◆ **Text shown**:
________

Roohollah Zamani, who plays the twelve-year-old head of a scrappy gang of kid thieves charged by a local crime boss with finding and retrieving buried treasure in Majid Majidi’s Sun Children, has won the Marcello Mastroianni award presented for the best performance by a young actor. “The acting is broad, the plot gears often creak, but it has guts and heart and a grubby, street-smart charisma,” writes the Guardian’s Xan Brooks.
Writing for the International Cinephile Society, Marc van de Klashorst finds The Wasteland to be “an incisive look at life on the outskirts of Iranian society hidden in a nifty piece of clockwork storytelling.” And at Filmuforia, Meredith Taylor calls it a “sober end of worlds thriller.”
Introducing his interview for Filmmaker with Lav Diaz, who has won the Orizzonti award for best direction, Aaron Hunt writes that Genus Pan “plays something like a paranoid road trip movie in its first half and suddenly broadens in scope by the second.” And in the Notebook, Michael Guarneri compares Diaz’s 160-minute feature about three Filipino miners caught in a life-threatening cycle of economic exploitation to Lino Brocka’s Manila in the Claws of Light (1975), noting that Genus Pan, set in the late 1990s, “demonstrates that very little has changed from the Marcos era.”
Ana Rocha de Sousa’s Listen has won not only the special jury prize but also the Luigi De Laurentiis award, Venice’s Lion of the Future presented to the best debut feature at the festival. The story centers on a Portuguese couple in London struggling to regain custody of their three children after they have been taken away by social services. In the Hollywood Reporter, Leslie Felperin finds that Rocha de Sousa’s “skillful direction of actors, the woozy cinematography by Hatti Beanland, and Tomas Baltazar’s skittish editing add a colorful edginess” to “this Ken Loach-style social-issue drama.” And for Kaleem Aftab at Cineuropa, Listen is “a shock to the system.”

________

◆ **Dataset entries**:
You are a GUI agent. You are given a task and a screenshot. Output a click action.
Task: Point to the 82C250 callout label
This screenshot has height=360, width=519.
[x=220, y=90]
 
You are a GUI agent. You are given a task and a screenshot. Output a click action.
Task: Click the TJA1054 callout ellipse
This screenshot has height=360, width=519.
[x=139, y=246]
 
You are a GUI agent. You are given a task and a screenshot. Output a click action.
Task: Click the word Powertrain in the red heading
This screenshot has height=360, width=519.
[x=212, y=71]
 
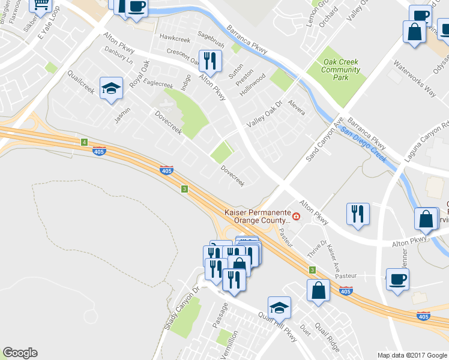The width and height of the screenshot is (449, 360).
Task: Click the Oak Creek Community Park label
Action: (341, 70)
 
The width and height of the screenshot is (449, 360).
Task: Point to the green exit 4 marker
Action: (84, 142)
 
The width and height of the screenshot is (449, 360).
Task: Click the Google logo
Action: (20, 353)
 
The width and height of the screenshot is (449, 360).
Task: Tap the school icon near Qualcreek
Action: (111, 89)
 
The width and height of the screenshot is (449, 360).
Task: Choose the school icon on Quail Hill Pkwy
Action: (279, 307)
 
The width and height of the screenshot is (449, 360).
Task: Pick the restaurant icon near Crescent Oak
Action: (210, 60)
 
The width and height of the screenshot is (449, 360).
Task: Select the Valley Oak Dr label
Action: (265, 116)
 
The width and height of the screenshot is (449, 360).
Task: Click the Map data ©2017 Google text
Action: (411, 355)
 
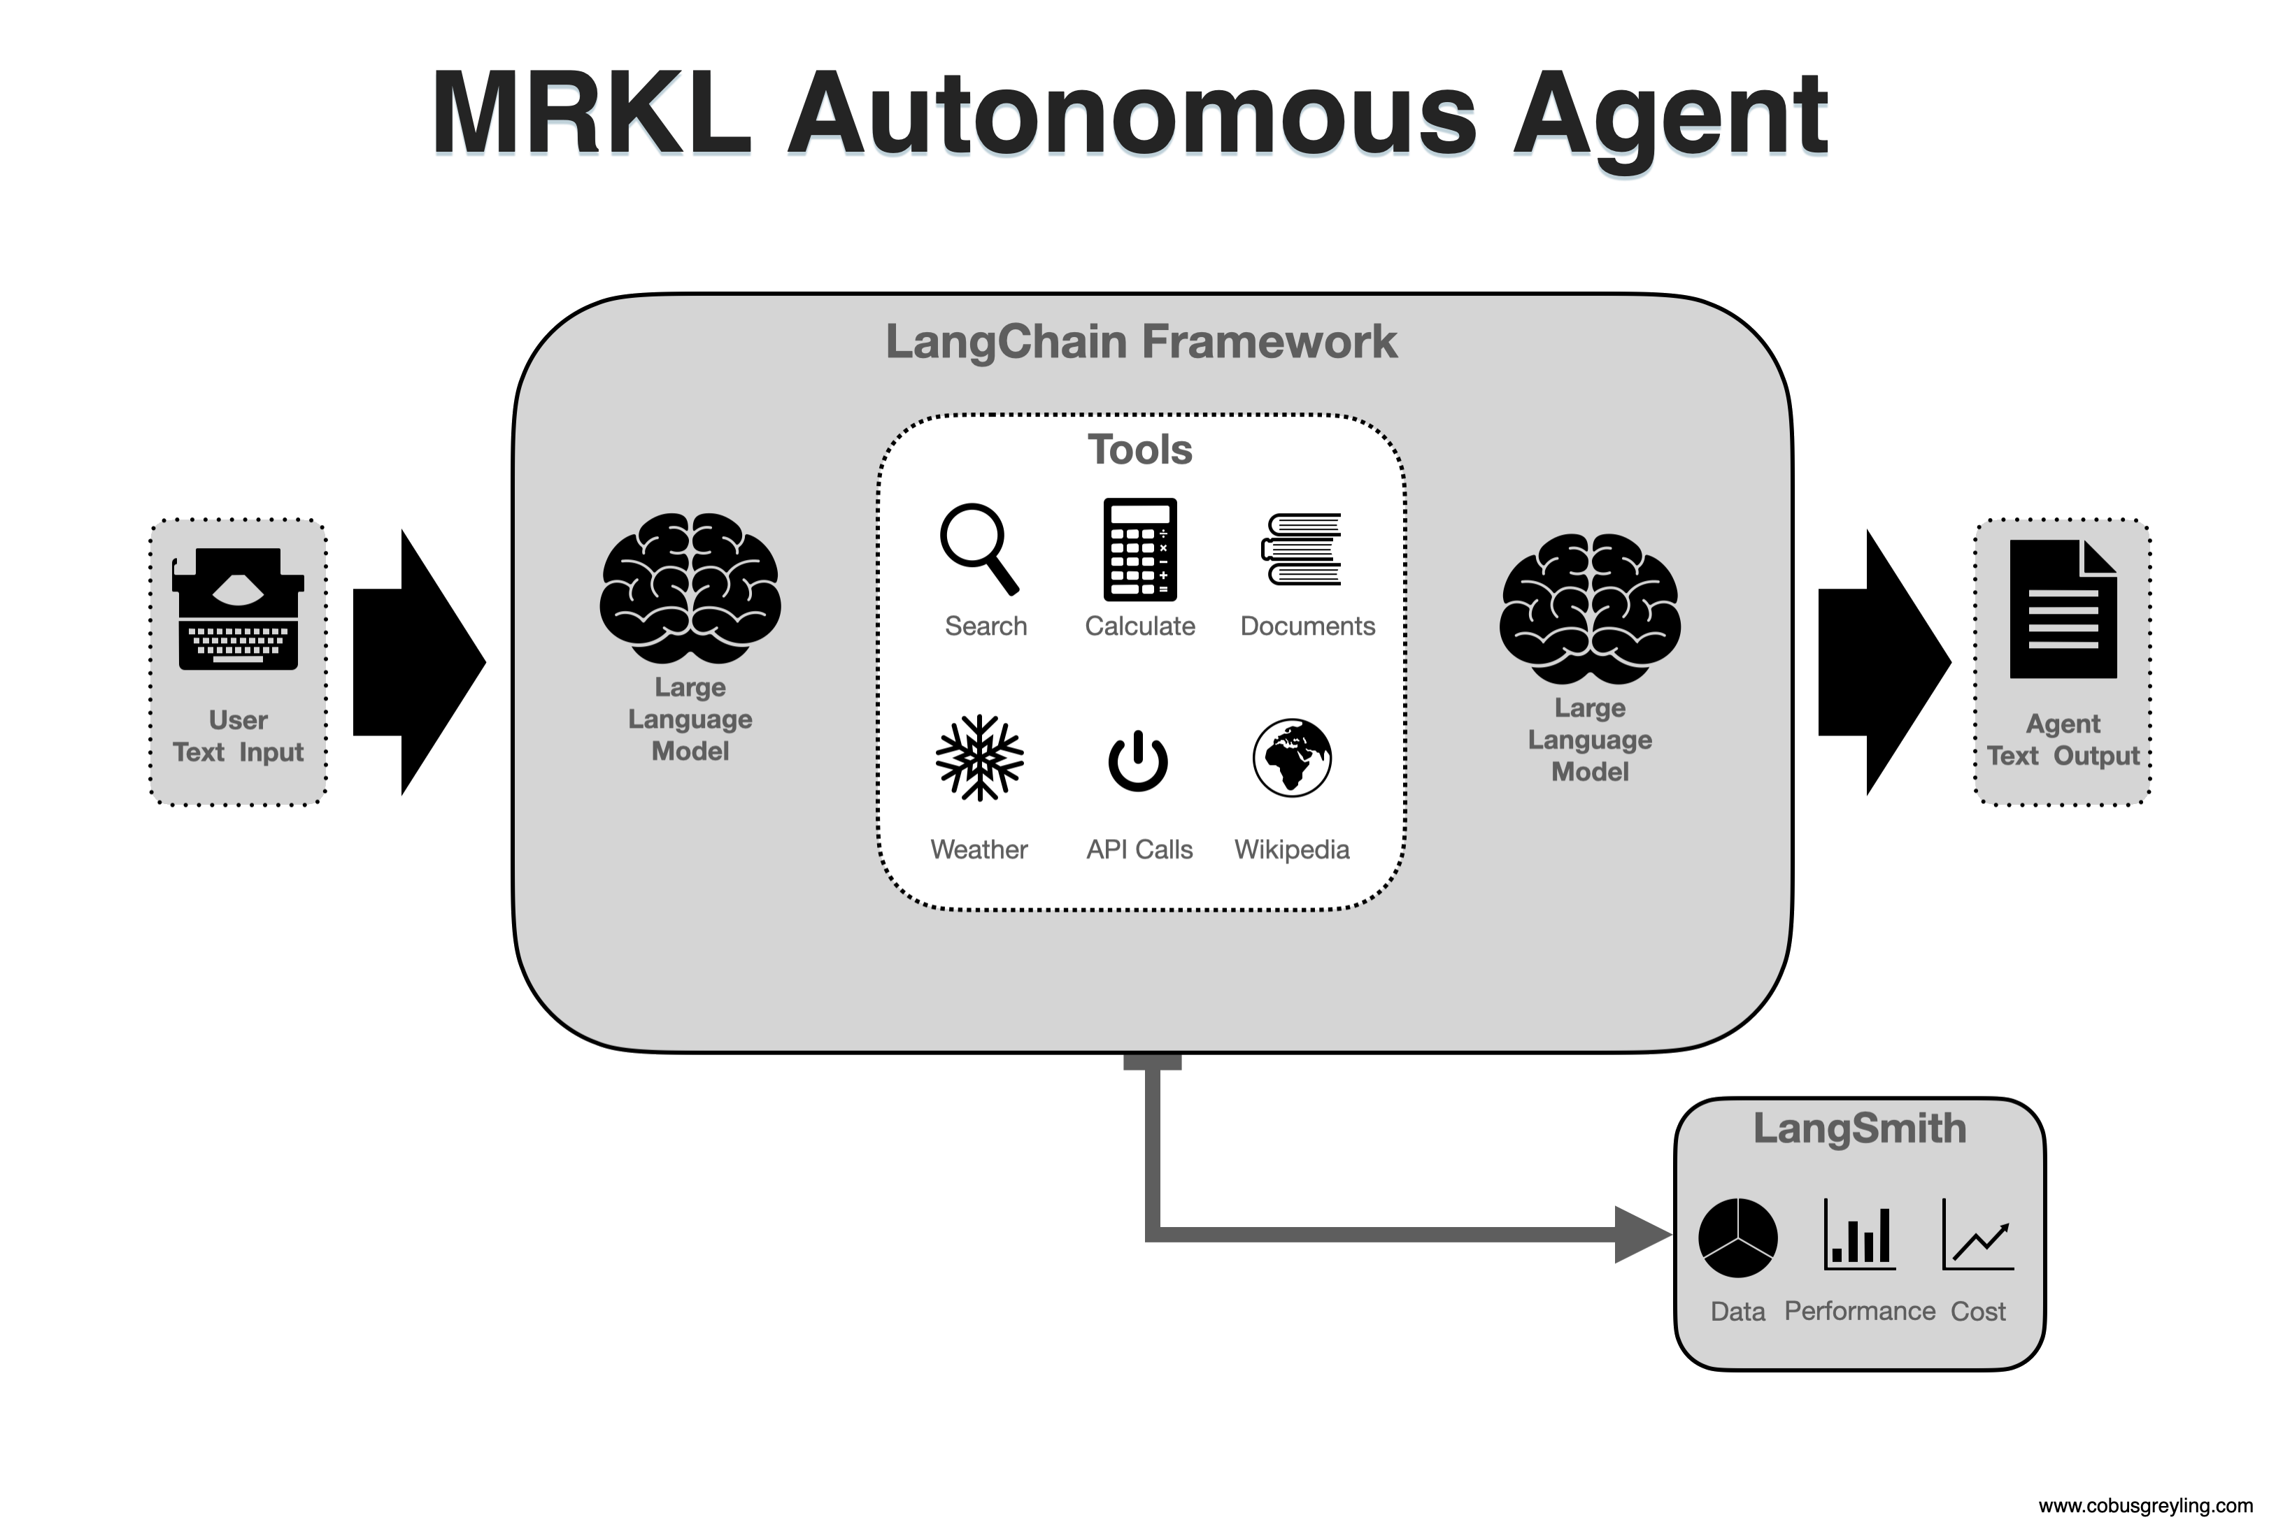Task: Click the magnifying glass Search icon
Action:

________

◆ **Apply what you read**:
a. Answer these questions about the awards text, one answer a line:
(i) Which award did Roohollah Zamani win?
(ii) How many minutes long is Lav Diaz's feature Genus Pan?
(iii) Who handled the cinematography on Listen?
b. Repeat the part of the awards text starting with "Roohollah Zamani, who" and going on through "Guardian’s Xan Brooks.".
The dataset entries are separate material with no connection to the awards text.

◆ **Results of the exercise**:
a.
(i) The Marcello Mastroianni award
(ii) 160 minutes
(iii) Hatti Beanland

b.
Roohollah Zamani, who plays the twelve-year-old head of a scrappy gang of kid thieves charged by a local crime boss with finding and retrieving buried treasure in Majid Majidi’s Sun Children, has won the Marcello Mastroianni award presented for the best performance by a young actor. “The acting is broad, the plot gears often creak, but it has guts and heart and a grubby, street-smart charisma,” writes the Guardian’s Xan Brooks.